(Dataset excerpts)

⁂

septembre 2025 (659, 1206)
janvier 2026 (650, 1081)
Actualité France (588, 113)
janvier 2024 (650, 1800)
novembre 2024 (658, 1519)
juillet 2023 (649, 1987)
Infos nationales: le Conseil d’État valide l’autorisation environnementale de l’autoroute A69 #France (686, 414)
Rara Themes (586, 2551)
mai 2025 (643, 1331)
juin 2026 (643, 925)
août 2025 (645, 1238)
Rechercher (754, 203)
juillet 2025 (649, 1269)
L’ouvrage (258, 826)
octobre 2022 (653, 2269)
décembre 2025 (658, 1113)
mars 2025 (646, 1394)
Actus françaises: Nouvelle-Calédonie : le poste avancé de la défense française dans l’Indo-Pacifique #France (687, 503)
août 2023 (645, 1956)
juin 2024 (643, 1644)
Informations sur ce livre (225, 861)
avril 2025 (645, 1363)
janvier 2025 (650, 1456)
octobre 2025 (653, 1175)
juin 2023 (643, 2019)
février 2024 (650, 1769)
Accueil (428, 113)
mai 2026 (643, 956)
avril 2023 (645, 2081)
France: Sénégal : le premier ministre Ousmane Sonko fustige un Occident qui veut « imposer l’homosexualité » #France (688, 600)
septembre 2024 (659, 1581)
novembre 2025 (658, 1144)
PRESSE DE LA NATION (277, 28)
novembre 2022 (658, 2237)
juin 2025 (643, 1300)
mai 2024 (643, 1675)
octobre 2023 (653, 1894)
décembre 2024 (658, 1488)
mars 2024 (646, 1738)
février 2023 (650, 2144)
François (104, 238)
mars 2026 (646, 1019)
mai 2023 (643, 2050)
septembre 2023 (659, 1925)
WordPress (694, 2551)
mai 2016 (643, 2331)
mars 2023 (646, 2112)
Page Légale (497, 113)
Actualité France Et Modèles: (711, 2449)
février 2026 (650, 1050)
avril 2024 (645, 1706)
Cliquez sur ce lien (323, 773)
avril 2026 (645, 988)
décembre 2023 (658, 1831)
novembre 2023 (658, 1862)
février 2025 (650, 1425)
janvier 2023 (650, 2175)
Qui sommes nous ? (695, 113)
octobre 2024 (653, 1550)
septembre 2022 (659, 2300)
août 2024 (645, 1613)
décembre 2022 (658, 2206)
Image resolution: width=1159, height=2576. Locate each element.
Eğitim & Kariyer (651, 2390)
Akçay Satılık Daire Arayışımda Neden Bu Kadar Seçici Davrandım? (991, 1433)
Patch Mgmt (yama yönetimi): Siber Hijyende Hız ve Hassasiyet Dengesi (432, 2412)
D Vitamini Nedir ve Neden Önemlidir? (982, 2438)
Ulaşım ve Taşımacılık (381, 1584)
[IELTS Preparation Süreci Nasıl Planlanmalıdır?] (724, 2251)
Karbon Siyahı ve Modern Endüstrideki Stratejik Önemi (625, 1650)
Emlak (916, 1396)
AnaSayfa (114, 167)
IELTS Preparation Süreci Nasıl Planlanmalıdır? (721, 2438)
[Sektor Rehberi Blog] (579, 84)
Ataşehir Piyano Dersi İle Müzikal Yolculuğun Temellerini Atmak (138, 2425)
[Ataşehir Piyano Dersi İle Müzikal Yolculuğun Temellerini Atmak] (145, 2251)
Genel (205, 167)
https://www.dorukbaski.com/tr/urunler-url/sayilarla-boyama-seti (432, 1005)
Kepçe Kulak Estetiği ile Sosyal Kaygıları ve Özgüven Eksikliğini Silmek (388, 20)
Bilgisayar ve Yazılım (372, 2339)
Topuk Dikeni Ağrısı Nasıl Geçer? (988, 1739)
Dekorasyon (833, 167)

⁂

- **Instructions for the task**
Print each line, starting with the one that contains "octobre 2023 (653, 1894)" and ending with the last line of the data, exactly as it stands and with no other lines.

- **Output of the exercise**
octobre 2023 (653, 1894)
décembre 2024 (658, 1488)
mars 2024 (646, 1738)
février 2023 (650, 2144)
François (104, 238)
mars 2026 (646, 1019)
mai 2023 (643, 2050)
septembre 2023 (659, 1925)
WordPress (694, 2551)
mai 2016 (643, 2331)
mars 2023 (646, 2112)
Page Légale (497, 113)
Actualité France Et Modèles: (711, 2449)
février 2026 (650, 1050)
avril 2024 (645, 1706)
Cliquez sur ce lien (323, 773)
avril 2026 (645, 988)
décembre 2023 (658, 1831)
novembre 2023 (658, 1862)
février 2025 (650, 1425)
janvier 2023 (650, 2175)
Qui sommes nous ? (695, 113)
octobre 2024 (653, 1550)
septembre 2022 (659, 2300)
août 2024 (645, 1613)
décembre 2022 (658, 2206)
Image resolution: width=1159, height=2576. Locate each element.
Eğitim & Kariyer (651, 2390)
Akçay Satılık Daire Arayışımda Neden Bu Kadar Seçici Davrandım? (991, 1433)
Patch Mgmt (yama yönetimi): Siber Hijyende Hız ve Hassasiyet Dengesi (432, 2412)
D Vitamini Nedir ve Neden Önemlidir? (982, 2438)
Ulaşım ve Taşımacılık (381, 1584)
[IELTS Preparation Süreci Nasıl Planlanmalıdır?] (724, 2251)
Karbon Siyahı ve Modern Endüstrideki Stratejik Önemi (625, 1650)
Emlak (916, 1396)
AnaSayfa (114, 167)
IELTS Preparation Süreci Nasıl Planlanmalıdır? (721, 2438)
[Sektor Rehberi Blog] (579, 84)
Ataşehir Piyano Dersi İle Müzikal Yolculuğun Temellerini Atmak (138, 2425)
[Ataşehir Piyano Dersi İle Müzikal Yolculuğun Temellerini Atmak] (145, 2251)
Genel (205, 167)
https://www.dorukbaski.com/tr/urunler-url/sayilarla-boyama-seti (432, 1005)
Kepçe Kulak Estetiği ile Sosyal Kaygıları ve Özgüven Eksikliğini Silmek (388, 20)
Bilgisayar ve Yazılım (372, 2339)
Topuk Dikeni Ağrısı Nasıl Geçer? (988, 1739)
Dekorasyon (833, 167)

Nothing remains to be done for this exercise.